America Has Fallen to a Jacobin Coup
by Paul Craig Roberts
http://www.antiwar.com/roberts/?articleid=7282
The most important casualties of Sept. 11 are respect
for truth and American liberty. Propaganda has replaced
deliberation based on objective assessment of fact. The
resurrection of the Star Chamber has made moot the legal
protections of liberty.
The U.S. invasion of Iraq was based on the deliberate
suppression of fact. The invasion was not the result of
mistaken intelligence. It was based on deliberately
concocted "intelligence" designed to deceive the U.S.
Congress, the American public, and the United Nations.

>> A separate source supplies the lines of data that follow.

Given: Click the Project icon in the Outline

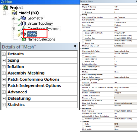Looking at the screenshot, I should coord(5,8).
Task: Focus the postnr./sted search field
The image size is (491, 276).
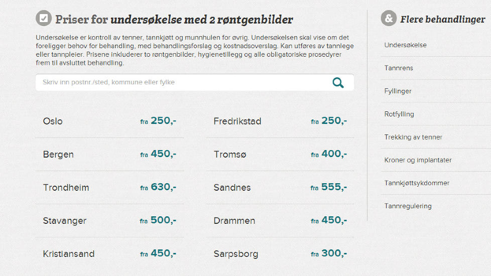Action: pyautogui.click(x=195, y=82)
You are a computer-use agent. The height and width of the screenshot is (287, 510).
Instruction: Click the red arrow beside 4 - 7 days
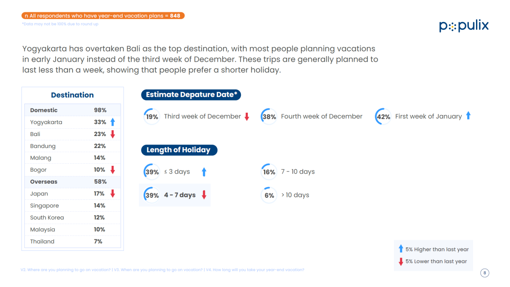point(204,195)
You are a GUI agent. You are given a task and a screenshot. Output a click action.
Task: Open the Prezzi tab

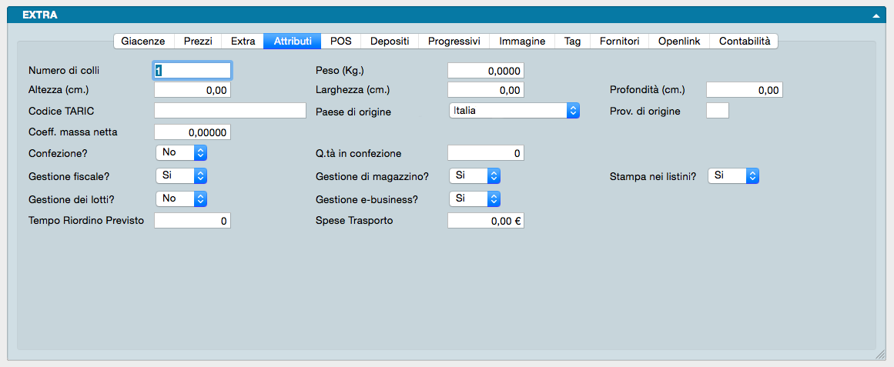[x=198, y=42]
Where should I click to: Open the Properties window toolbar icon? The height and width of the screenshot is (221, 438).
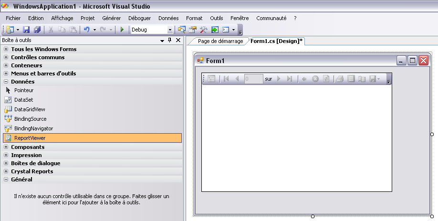pos(193,30)
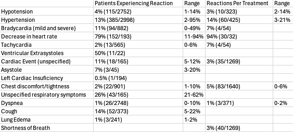Screen dimensions: 293x132
Task: Select the Hypotension row label cell
Action: pyautogui.click(x=17, y=12)
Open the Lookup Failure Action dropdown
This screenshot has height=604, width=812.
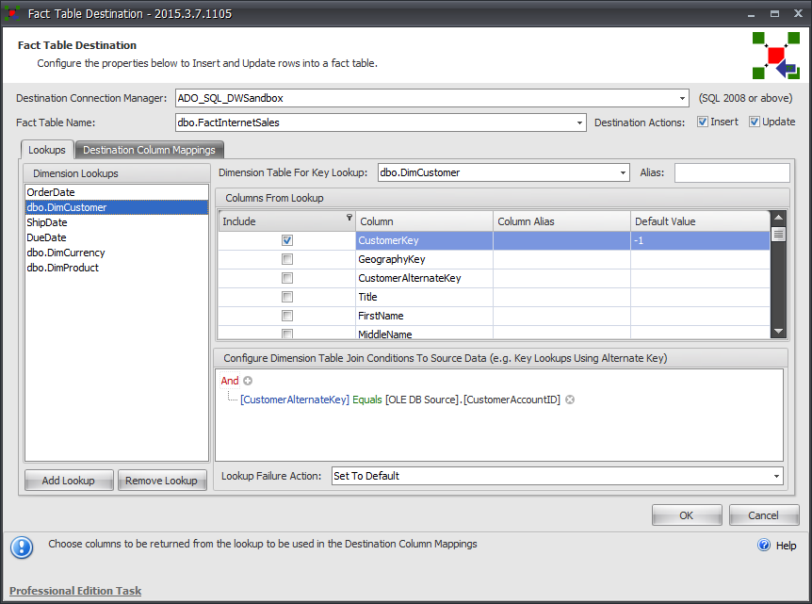point(774,475)
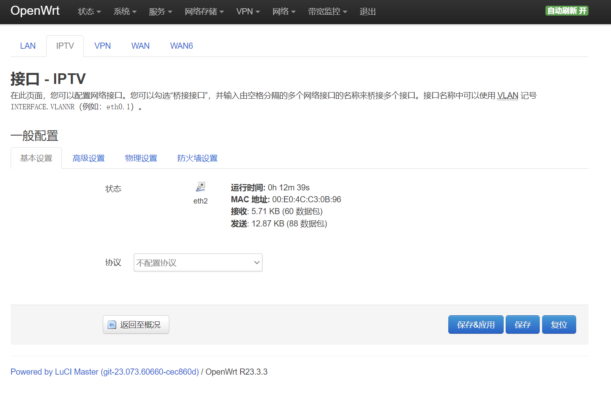Image resolution: width=611 pixels, height=398 pixels.
Task: Switch to the WAN6 interface tab
Action: pyautogui.click(x=182, y=45)
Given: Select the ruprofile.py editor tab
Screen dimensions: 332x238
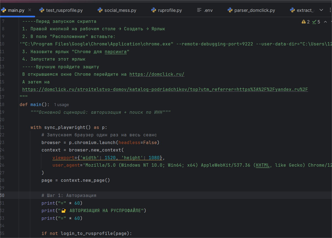Looking at the screenshot, I should [x=170, y=10].
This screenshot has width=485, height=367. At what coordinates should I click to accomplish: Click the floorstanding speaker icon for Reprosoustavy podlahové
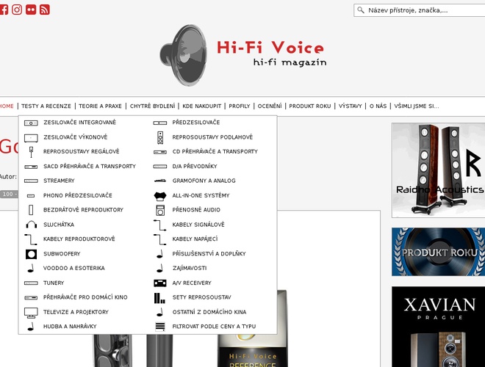[160, 137]
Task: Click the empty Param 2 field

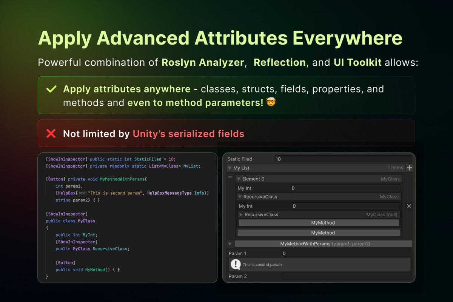Action: [346, 276]
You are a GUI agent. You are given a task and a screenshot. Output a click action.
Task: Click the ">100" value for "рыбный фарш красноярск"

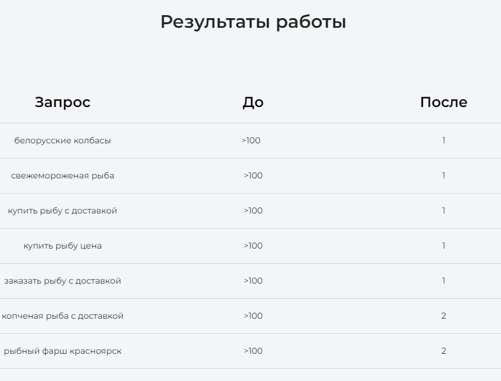click(253, 351)
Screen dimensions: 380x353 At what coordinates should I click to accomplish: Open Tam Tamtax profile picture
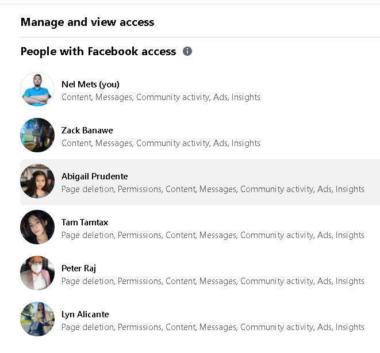tap(37, 227)
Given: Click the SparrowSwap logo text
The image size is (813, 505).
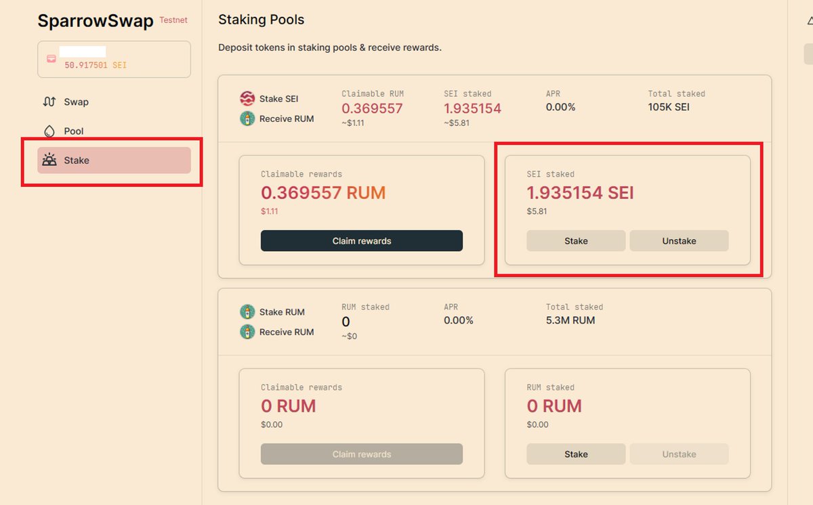Looking at the screenshot, I should click(x=95, y=21).
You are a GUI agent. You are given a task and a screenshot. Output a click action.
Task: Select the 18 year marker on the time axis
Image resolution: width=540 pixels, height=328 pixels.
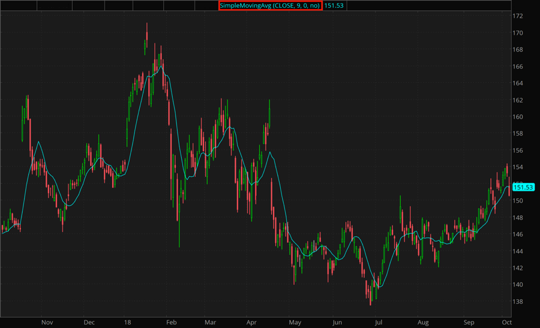(x=127, y=322)
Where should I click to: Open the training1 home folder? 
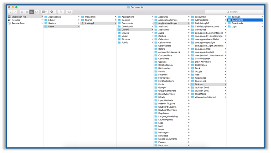click(90, 23)
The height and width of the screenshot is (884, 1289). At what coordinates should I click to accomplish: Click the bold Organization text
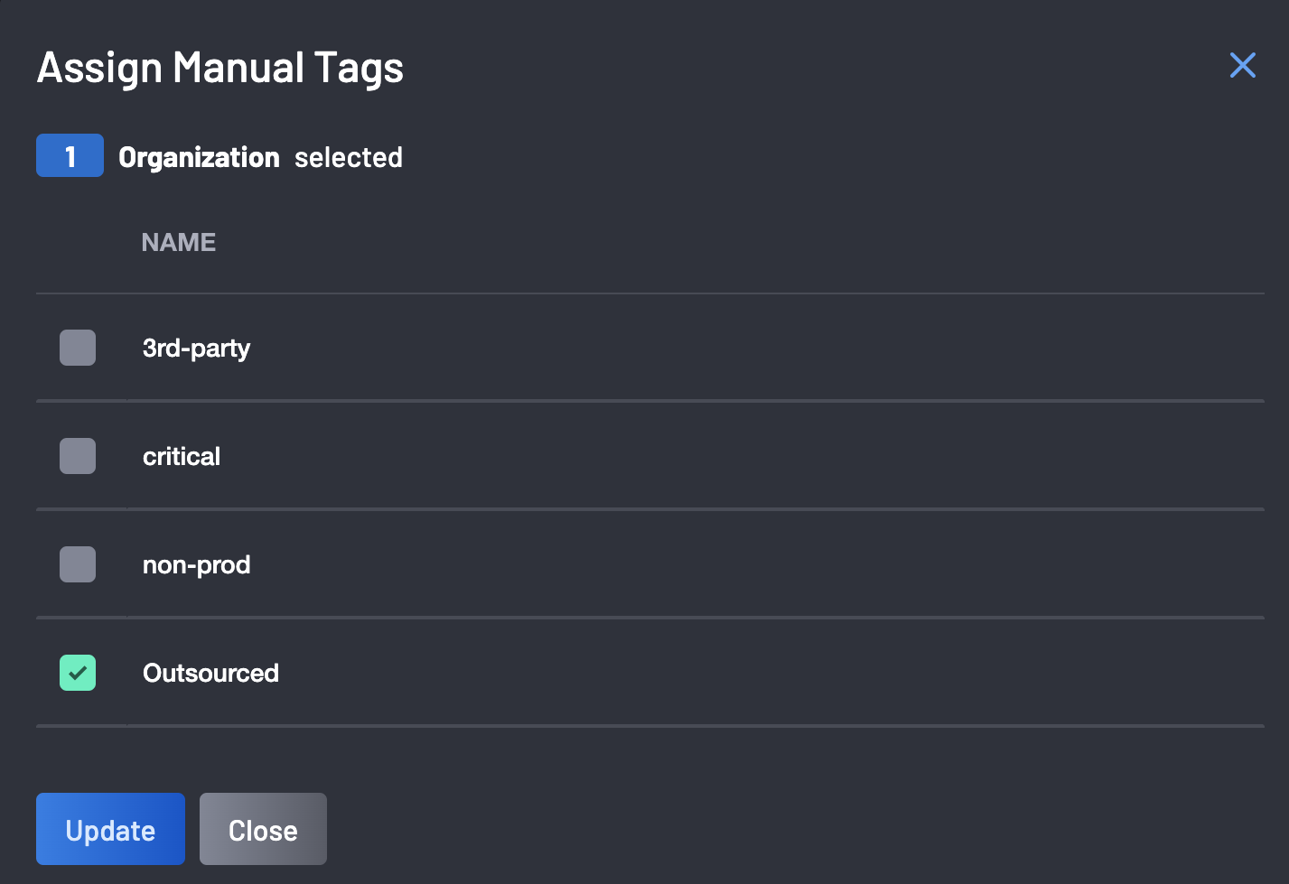tap(199, 158)
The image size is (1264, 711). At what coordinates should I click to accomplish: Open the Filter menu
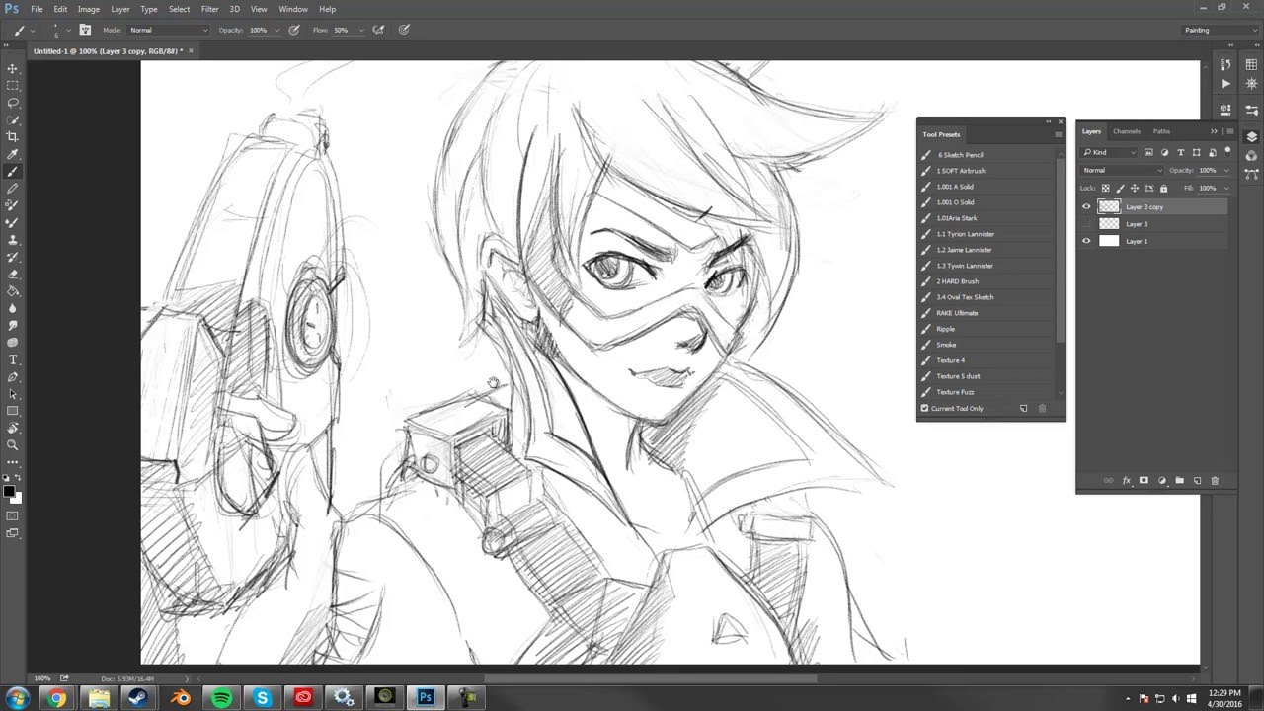click(209, 9)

In an interview with Barbara Walters on ABC News,
General Colin Powell, who was secretary of state at the
time of the invasion, expressed dismay that he was the
one who took the false information to the UN and
presented it to the world. The weapons of mass
destruction speech, he said, is a "blot" on his record.
The full extent of the deception was made clear by the
leaked top secret "Downing Street memos."
Two and one-half years after the March 2003 invasion,
the U.S. Congress and the American people still do not
know the reason Iraq was invaded. The U.S. is bogged
down in an expensive and deadly combat, and no one
outside the small circle of neoconservatives who
orchestrated the war knows the reason why. Many guesses
are rendered – oil, removal of Israel's enemy – but the
Bush administration has never disclosed its real agenda,
which it cloaked with the WMD deception.
This itself is a powerful indication that American
democracy is dead. With the exception of right-wing talk
radio, everyone in America now knows that the invasion
of Iraq was based on false information. Yet, 40 percent
of the public and both political parties in Congress
still support the ongoing war.
The CIA has issued a report that the war is working only
for Osama bin Laden. The unprovoked American aggression
against Iraq, the horrors perpetrated against Muslims in
Abu Ghraib prison, and the slaughter and mistreatment of
Iraqi noncombatants, have radicalized the Muslim world
and elevated bin Laden from a fringe figure to a leader
opposed to American hegemony in the Middle East. The
chaos created in Iraq by the U.S. military has provided
al-Qaeda with superb training grounds for insurgency and
terrorism. Despite overwhelming evidence that the "war
on terror" is in fact a war for terror, Republicans
still cheer when Bush says we have to "fight them over
there" so they don't come "over here."
If fact played any role in the decision to continue with
this war, the U.S. would not be spending hundreds of
billions of borrowed dollars to provide recruits and
training for al-Qaeda, to radicalize Muslims, and to
destroy trust in the United States both abroad and among
its own citizens.
American casualties (dead and wounded) of this
gratuitous war are now approximately 20,000. In July,
Defense Secretary Rumsfeld said the war might continue
for 12 years. U.S. casualties from such protracted
combat would eat away U.S. troop strength. Considering
the well-publicized recruitment problems, America would
require a draft or foreign mercenaries in order to
continue a ground war. Like the overextended Roman
Empire, the U.S. would have to deplete its remaining
wealth to pay mercenaries.
Dead and wounded Americans are too high a price to pay
for a war based on deception. This alone is reason to
end the war, if necessary by impeaching Bush and Cheney
and arresting the neoconservatives for treason. Naked
aggression is a war crime under the Nuremberg standard,
and neoconservatives have brought this shame to America.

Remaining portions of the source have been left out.